[Source data start]

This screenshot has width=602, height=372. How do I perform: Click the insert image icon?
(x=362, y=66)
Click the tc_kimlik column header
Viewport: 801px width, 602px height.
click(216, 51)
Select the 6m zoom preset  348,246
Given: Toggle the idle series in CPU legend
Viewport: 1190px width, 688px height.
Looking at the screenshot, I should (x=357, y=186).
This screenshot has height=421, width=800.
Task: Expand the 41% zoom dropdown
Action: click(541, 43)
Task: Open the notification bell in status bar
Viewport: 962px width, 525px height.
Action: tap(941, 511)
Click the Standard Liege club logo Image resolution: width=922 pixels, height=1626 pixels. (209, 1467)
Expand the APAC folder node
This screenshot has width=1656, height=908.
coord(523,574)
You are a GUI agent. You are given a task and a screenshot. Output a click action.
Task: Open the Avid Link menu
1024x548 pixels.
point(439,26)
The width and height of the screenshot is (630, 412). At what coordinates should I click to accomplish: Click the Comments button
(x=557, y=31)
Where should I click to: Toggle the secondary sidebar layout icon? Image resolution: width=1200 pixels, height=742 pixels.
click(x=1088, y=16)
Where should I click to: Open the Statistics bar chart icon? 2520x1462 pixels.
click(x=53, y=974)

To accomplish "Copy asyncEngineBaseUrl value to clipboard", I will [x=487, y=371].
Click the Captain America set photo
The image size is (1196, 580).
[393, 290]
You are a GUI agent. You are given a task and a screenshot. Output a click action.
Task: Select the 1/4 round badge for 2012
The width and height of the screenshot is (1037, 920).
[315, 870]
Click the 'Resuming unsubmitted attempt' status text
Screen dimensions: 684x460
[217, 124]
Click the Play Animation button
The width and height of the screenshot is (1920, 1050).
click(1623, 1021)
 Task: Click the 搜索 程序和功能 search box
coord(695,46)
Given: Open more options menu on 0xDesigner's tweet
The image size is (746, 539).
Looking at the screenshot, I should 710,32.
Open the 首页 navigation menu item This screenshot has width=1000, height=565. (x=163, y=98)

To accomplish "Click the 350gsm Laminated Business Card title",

[Source data end]

▸ Problem: Print the entries above again, line for line, with no changes.

▸ Problem solution:
This screenshot has width=602, height=372. How do I perform: Click the insert image icon?
(x=362, y=66)
Click the tc_kimlik column header
Viewport: 801px width, 602px height.
click(216, 51)
Select the 6m zoom preset  348,246
Given: Toggle the idle series in CPU legend
Viewport: 1190px width, 688px height.
Looking at the screenshot, I should (x=357, y=186).
This screenshot has height=421, width=800.
Task: Expand the 41% zoom dropdown
Action: click(541, 43)
Task: Open the notification bell in status bar
Viewport: 962px width, 525px height.
Action: tap(941, 511)
Click the Standard Liege club logo Image resolution: width=922 pixels, height=1626 pixels. (209, 1467)
Expand the APAC folder node
This screenshot has width=1656, height=908.
coord(523,574)
You are a GUI agent. You are given a task and a screenshot. Output a click action.
Task: Open the Avid Link menu
1024x548 pixels.
point(439,26)
The width and height of the screenshot is (630, 412). At what coordinates should I click to accomplish: Click the Comments button
(x=557, y=31)
Where should I click to: Toggle the secondary sidebar layout icon? Image resolution: width=1200 pixels, height=742 pixels.
click(x=1088, y=16)
Where should I click to: Open the Statistics bar chart icon? 2520x1462 pixels.
click(x=53, y=974)

To accomplish "Copy asyncEngineBaseUrl value to clipboard", I will [x=487, y=371].
Click the Captain America set photo
The image size is (1196, 580).
[393, 290]
You are a GUI agent. You are given a task and a screenshot. Output a click action.
Task: Select the 1/4 round badge for 2012
The width and height of the screenshot is (1037, 920).
[315, 870]
Click the 'Resuming unsubmitted attempt' status text
Screen dimensions: 684x460
[217, 124]
Click the Play Animation button
The width and height of the screenshot is (1920, 1050).
click(1623, 1021)
 Task: Click the 搜索 程序和功能 search box
coord(695,46)
Given: Open more options menu on 0xDesigner's tweet
The image size is (746, 539).
Looking at the screenshot, I should 710,32.
Open the 首页 navigation menu item This screenshot has width=1000, height=565. (x=163, y=98)

To accomplish "Click the 350gsm Laminated Business Card title",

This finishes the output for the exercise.